Dozer Wed 27-Jul-16 07:10:37

It sounds like, although your career has stalled, you're doing really well in the circumstances. Keep chipping away!

I've met a few women with much older DC who have revved up again at that point. Sometimes opportunities can emerge or be found unexpectedly.

Learning and development is challenging, but there are more and more free courses online (eg FutureLearn) and some breakfast networking/talk events too. Are you in any kind of womens network?

I've had counselling recently about work stress, partly due to working PT and feeling there's nowhere to go: she called it a "holding pattern" and suggested trying to see the positives of my decision to prioritise the Dc at this time. And practical ways to manage my emotions. It's helped.

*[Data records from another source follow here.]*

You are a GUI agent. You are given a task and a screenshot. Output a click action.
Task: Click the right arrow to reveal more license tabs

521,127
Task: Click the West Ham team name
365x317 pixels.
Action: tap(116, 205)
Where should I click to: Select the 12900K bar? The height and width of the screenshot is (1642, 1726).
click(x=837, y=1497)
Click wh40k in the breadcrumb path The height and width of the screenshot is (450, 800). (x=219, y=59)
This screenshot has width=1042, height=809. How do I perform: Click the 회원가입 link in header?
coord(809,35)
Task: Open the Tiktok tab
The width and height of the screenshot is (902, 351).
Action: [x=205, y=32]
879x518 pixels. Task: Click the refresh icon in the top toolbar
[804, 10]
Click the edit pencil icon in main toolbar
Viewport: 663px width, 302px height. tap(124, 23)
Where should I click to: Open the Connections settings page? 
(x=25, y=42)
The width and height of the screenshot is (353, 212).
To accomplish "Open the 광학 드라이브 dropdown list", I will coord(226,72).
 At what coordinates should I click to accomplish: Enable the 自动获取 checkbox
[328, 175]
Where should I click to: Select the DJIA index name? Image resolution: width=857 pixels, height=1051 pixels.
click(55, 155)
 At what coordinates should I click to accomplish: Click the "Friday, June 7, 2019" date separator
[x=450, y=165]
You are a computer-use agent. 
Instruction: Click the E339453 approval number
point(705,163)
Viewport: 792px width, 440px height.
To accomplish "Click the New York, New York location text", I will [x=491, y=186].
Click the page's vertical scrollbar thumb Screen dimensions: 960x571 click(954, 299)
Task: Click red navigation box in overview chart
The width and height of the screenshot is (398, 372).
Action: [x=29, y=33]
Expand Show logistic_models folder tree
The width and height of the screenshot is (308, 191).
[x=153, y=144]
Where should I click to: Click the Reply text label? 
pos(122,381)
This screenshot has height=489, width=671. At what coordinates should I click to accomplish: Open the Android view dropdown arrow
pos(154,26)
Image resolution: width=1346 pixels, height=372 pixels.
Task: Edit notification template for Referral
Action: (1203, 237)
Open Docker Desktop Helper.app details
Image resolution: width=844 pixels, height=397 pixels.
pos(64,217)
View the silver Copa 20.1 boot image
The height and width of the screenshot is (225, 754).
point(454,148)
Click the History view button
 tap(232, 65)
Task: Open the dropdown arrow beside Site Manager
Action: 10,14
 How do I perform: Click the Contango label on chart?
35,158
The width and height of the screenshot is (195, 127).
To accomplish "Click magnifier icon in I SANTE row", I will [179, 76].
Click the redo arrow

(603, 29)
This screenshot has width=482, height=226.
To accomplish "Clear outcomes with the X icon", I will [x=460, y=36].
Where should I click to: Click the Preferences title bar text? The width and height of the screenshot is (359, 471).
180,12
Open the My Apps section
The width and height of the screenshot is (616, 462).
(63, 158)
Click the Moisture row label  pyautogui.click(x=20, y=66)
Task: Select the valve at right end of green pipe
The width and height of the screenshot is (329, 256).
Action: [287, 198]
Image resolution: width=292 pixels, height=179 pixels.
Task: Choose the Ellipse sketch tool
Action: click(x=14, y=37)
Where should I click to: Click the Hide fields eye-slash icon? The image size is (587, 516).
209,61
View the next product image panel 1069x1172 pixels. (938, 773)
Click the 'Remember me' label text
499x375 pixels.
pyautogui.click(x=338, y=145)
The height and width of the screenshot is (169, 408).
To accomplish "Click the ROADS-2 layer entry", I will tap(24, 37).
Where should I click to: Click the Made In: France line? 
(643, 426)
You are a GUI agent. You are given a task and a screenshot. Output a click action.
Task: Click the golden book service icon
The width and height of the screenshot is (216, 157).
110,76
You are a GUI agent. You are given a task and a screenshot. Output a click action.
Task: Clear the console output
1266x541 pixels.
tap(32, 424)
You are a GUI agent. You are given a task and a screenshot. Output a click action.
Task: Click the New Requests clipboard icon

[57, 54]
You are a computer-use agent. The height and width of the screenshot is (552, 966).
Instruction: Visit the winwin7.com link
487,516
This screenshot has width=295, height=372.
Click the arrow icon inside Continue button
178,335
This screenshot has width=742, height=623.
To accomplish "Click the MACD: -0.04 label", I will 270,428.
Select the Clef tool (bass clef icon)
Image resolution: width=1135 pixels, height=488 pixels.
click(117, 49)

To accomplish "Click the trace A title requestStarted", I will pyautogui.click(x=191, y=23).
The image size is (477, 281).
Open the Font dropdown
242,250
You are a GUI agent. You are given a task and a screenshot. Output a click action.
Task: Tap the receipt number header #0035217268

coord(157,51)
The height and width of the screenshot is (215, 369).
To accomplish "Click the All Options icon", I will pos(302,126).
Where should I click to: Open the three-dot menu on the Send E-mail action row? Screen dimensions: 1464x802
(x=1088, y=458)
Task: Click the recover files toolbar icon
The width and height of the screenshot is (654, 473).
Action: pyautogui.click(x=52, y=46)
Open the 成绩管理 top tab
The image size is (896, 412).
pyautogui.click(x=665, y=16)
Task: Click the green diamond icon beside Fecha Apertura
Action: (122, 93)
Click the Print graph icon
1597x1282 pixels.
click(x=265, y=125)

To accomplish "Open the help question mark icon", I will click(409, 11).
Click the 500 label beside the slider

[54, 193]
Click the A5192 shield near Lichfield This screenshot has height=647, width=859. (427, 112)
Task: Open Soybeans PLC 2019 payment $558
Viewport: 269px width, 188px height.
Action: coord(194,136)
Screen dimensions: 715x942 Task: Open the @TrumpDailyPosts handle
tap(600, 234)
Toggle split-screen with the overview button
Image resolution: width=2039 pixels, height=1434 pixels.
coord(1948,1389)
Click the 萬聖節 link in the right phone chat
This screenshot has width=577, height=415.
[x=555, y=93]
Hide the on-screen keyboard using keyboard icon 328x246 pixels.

bibliomania Wed 27-Jul-16 09:19:59

I'm cheered by the posts about revving things up again in a few years. I was reading some gloomy stuff about being derailed again by the menopause - common sense dictates that it can't be that way for everyone! I like to think that in a decade I'll be doing exciting career stuff, and also with fond memories of less high-flying days spent with dd.

Foslady Wed 27-Jul-16 23:51:43

13 years ago pre dd I was earning £24k. Highest I've earnt since is £16k.......

KickAssAngel Thu 28-Jul-16 00:29:56

I'm married and still have had the same experience. DH is as flexible as he can be, but he has a 'proper' job (I'm a teacher, so not exactly low-pay, low-responsibility) compared to mine.

He does take days off if Dd is sick, but the long-term effects of me not being able to do the extras (conferences, extra evening events etc) still mean that I'm kind of marking time. I fully intend to just go full steam ahead once DD is more independent, and I think it will be a bit of a shock to DH. I intend to NEVEr cook an evening meal again. We can buy in food or take care of himself - I have a career to fulfill.

ChanelNo314 Thu 28-Jul-16 00:43:23

I sympathise. :=/

My career is non existent! I have a job.

DancingDinosaur Thu 28-Jul-16 00:45:31

Yep I'm with you op. Totally get it.